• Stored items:
··········
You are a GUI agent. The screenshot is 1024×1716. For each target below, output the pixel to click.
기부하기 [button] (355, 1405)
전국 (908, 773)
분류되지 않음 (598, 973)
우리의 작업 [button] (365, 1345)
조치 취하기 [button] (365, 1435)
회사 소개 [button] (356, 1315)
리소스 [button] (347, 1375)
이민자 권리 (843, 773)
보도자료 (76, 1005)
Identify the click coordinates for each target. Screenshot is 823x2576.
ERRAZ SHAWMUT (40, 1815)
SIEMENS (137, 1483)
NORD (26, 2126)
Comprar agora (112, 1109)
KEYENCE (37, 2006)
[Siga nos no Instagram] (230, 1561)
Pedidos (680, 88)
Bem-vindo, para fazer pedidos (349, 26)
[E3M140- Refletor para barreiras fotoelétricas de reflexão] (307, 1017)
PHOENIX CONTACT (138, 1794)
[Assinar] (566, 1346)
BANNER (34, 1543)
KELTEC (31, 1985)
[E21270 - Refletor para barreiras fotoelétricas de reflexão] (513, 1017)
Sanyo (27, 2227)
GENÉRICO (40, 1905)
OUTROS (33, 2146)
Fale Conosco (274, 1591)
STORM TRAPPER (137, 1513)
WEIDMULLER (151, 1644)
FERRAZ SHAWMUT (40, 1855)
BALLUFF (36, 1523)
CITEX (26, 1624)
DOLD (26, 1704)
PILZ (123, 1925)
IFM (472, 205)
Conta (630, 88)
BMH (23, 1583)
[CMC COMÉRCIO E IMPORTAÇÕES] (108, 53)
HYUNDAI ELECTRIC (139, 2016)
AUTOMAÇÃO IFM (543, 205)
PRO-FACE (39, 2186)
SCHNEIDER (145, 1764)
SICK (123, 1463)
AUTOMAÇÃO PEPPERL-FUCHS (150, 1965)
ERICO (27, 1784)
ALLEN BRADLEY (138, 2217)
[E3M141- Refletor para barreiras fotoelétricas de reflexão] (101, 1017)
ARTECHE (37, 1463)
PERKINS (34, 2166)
··········
Nothing in the data may change. Give it again in full.

You are a GUI agent. The screenshot is 1024×1716. For each target below, output the pixel to click.
기부하기 [button] (355, 1405)
전국 (908, 773)
분류되지 않음 (598, 973)
우리의 작업 [button] (365, 1345)
조치 취하기 [button] (365, 1435)
회사 소개 [button] (356, 1315)
리소스 [button] (347, 1375)
이민자 권리 (843, 773)
보도자료 (76, 1005)
Identify the click coordinates for each target. Screenshot is 823x2576.
ERRAZ SHAWMUT (40, 1815)
SIEMENS (137, 1483)
NORD (26, 2126)
Comprar agora (112, 1109)
KEYENCE (37, 2006)
[Siga nos no Instagram] (230, 1561)
Pedidos (680, 88)
Bem-vindo, para fazer pedidos (349, 26)
[E3M140- Refletor para barreiras fotoelétricas de reflexão] (307, 1017)
PHOENIX CONTACT (138, 1794)
[Assinar] (566, 1346)
BANNER (34, 1543)
KELTEC (31, 1985)
[E21270 - Refletor para barreiras fotoelétricas de reflexão] (513, 1017)
Sanyo (27, 2227)
GENÉRICO (40, 1905)
OUTROS (33, 2146)
Fale Conosco (274, 1591)
STORM TRAPPER (137, 1513)
WEIDMULLER (151, 1644)
FERRAZ SHAWMUT (40, 1855)
BALLUFF (36, 1523)
CITEX (26, 1624)
DOLD (26, 1704)
PILZ (123, 1925)
IFM (472, 205)
Conta (630, 88)
BMH (23, 1583)
[CMC COMÉRCIO E IMPORTAÇÕES] (108, 53)
HYUNDAI ELECTRIC (139, 2016)
AUTOMAÇÃO IFM (543, 205)
PRO-FACE (39, 2186)
SCHNEIDER (145, 1764)
SICK (123, 1463)
AUTOMAÇÃO PEPPERL-FUCHS (150, 1965)
ERICO (27, 1784)
ALLEN BRADLEY (138, 2217)
[E3M141- Refletor para barreiras fotoelétricas de reflexão] (101, 1017)
ARTECHE (37, 1463)
PERKINS (34, 2166)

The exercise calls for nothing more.